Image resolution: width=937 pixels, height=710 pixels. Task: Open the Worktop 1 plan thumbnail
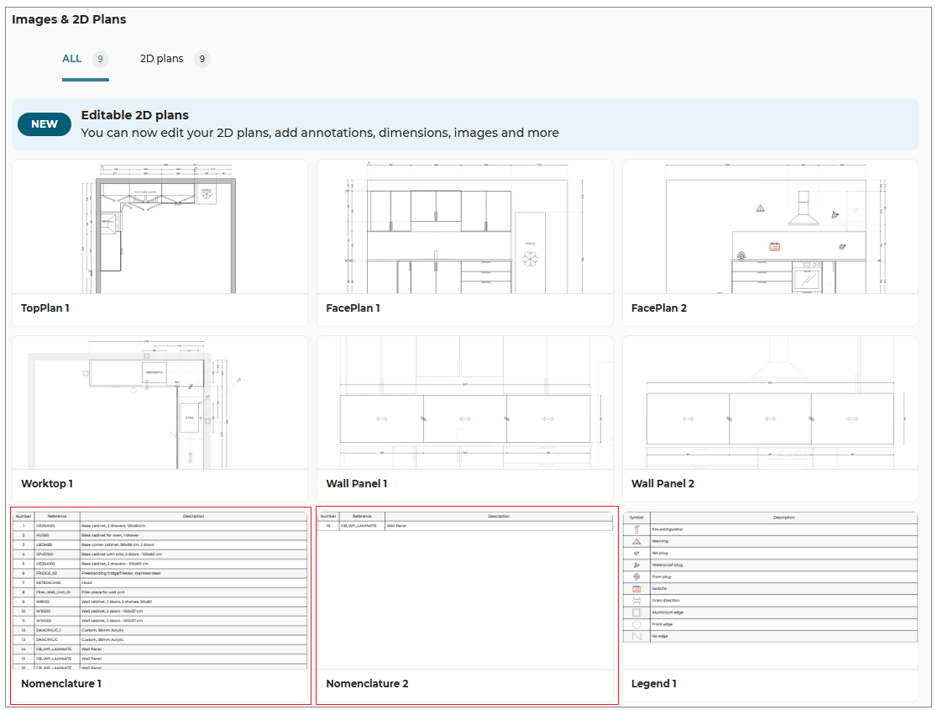(160, 402)
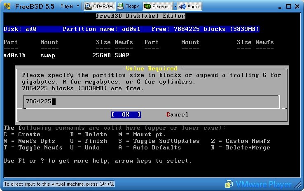Toggle the Ethernet adapter connection

pyautogui.click(x=157, y=6)
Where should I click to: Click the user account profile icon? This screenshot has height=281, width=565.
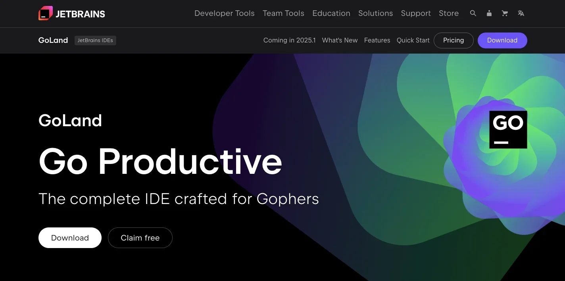pyautogui.click(x=489, y=13)
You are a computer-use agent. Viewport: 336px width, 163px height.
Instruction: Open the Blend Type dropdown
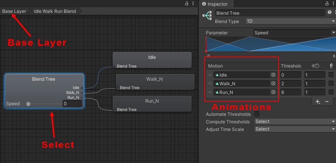click(x=290, y=22)
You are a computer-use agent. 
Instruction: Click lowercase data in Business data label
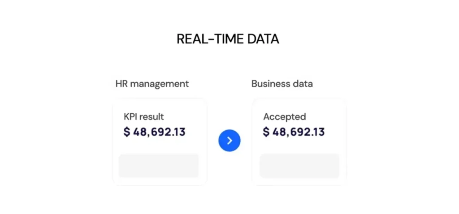click(303, 84)
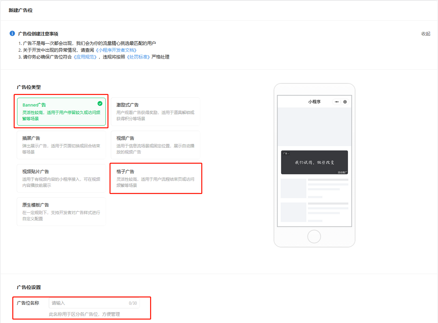Click the circular close icon in phone preview header
Screen dimensions: 438x323
(345, 102)
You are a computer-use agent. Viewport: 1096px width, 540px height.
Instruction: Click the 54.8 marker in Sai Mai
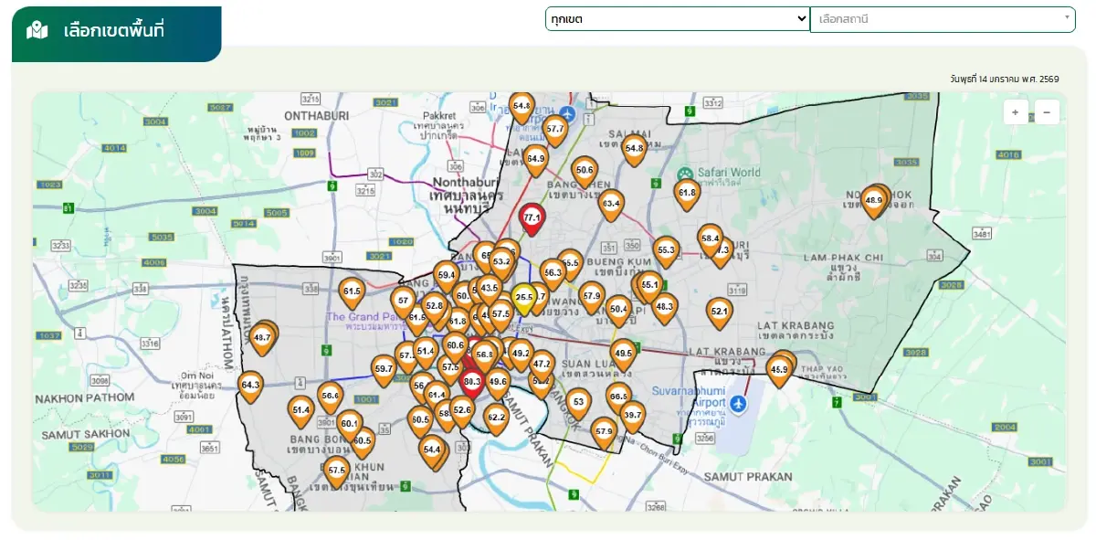[x=634, y=148]
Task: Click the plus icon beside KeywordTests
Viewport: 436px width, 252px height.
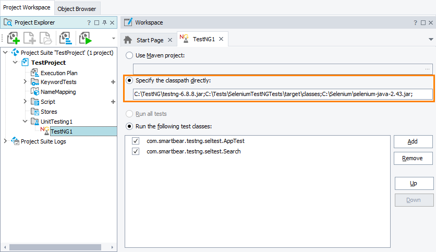Action: [113, 82]
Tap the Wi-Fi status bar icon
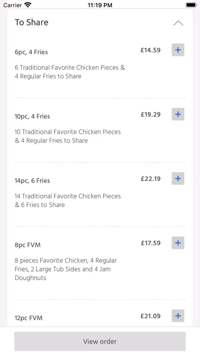Viewport: 200px width, 356px height. [x=28, y=5]
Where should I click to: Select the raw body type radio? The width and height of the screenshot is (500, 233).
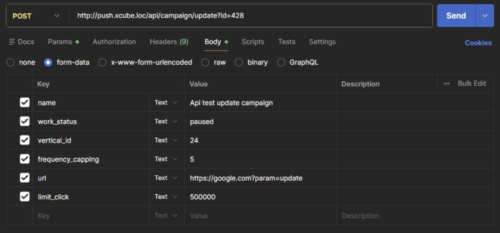tap(206, 62)
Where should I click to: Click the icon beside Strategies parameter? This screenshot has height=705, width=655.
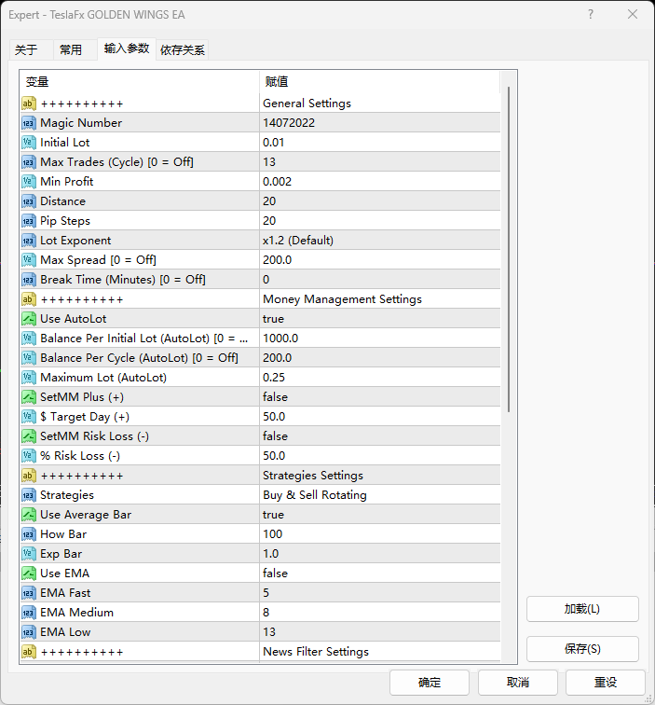click(28, 495)
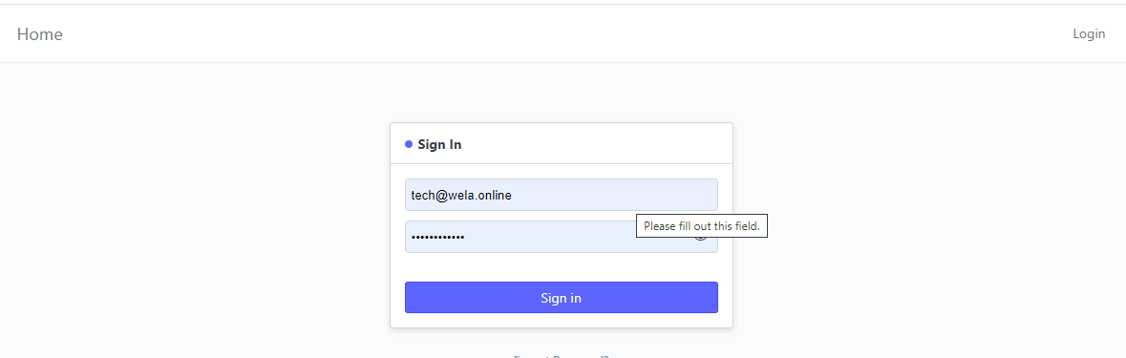Open the partially visible Forgot Password link
This screenshot has width=1126, height=358.
coord(561,356)
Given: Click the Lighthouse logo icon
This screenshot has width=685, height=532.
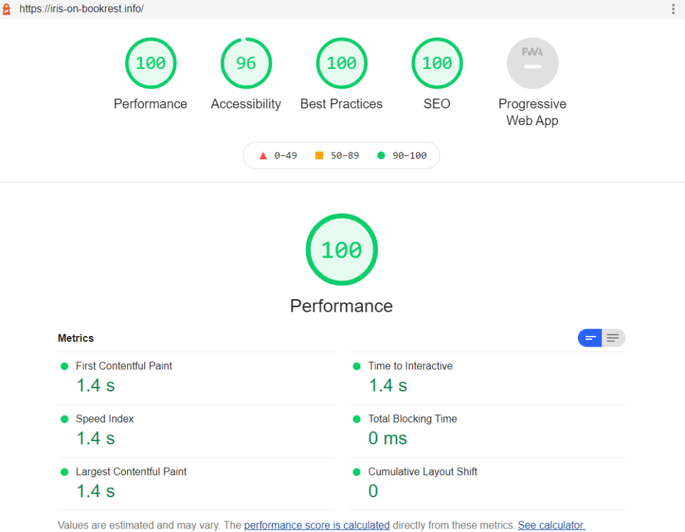Looking at the screenshot, I should [x=7, y=9].
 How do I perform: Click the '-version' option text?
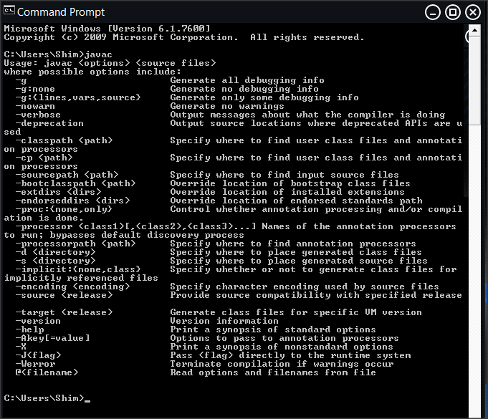[x=38, y=321]
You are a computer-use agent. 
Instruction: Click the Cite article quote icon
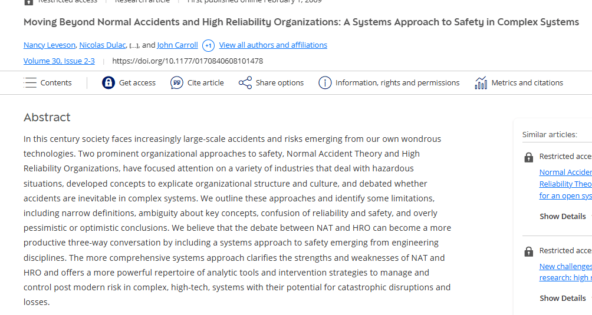[177, 83]
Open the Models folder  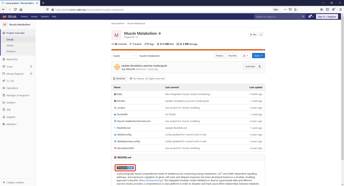pos(121,101)
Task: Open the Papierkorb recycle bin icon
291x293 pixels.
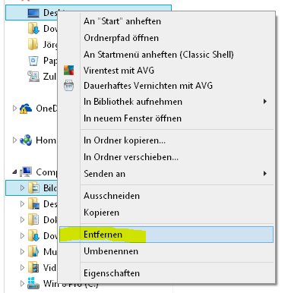Action: click(x=33, y=61)
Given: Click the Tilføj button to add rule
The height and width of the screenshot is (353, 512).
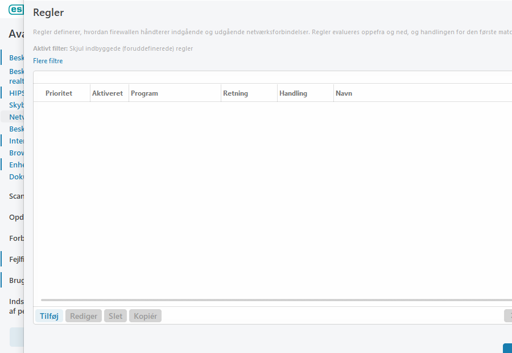Looking at the screenshot, I should pyautogui.click(x=49, y=316).
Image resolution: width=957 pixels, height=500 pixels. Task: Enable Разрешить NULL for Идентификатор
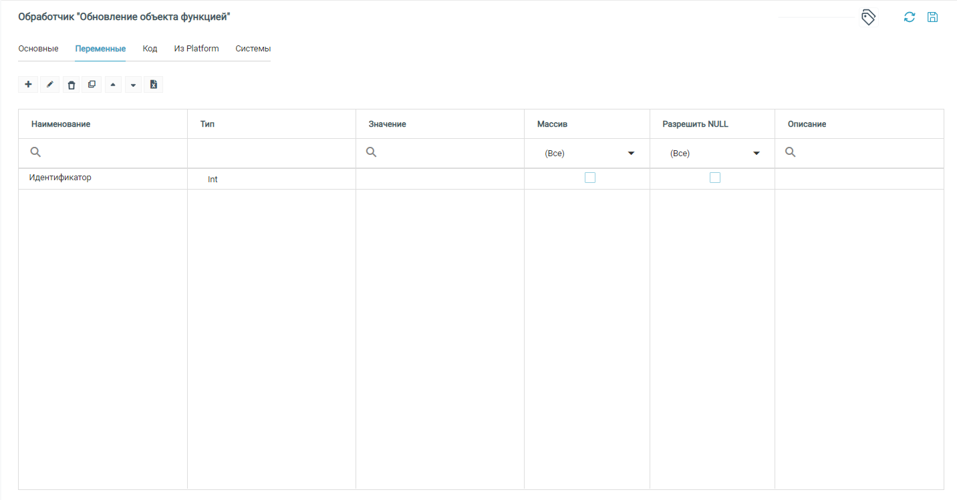tap(715, 178)
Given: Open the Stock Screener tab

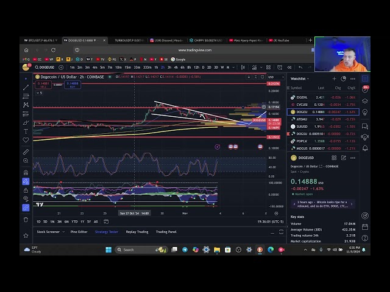Looking at the screenshot, I should (x=48, y=232).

..............................

> _Work item_: Output only the stretch above from the line with "You are a computer-use agent. Viewport: 336px" through the line with "You are a computer-use agent. Viewport: 1096px", reproduced exactly. Exclude pictures.

> _Written solution_:
You are a computer-use agent. Viewport: 336px width, 163px height.
Instruction: Open the Blend Type dropdown
click(x=290, y=22)
You are a computer-use agent. 
Instruction: Click lowercase data in Business data label
click(303, 84)
Click the circular close icon in phone preview header
Screen dimensions: 438x323
(345, 102)
You are a computer-use agent. Viewport: 1096px width, 540px height.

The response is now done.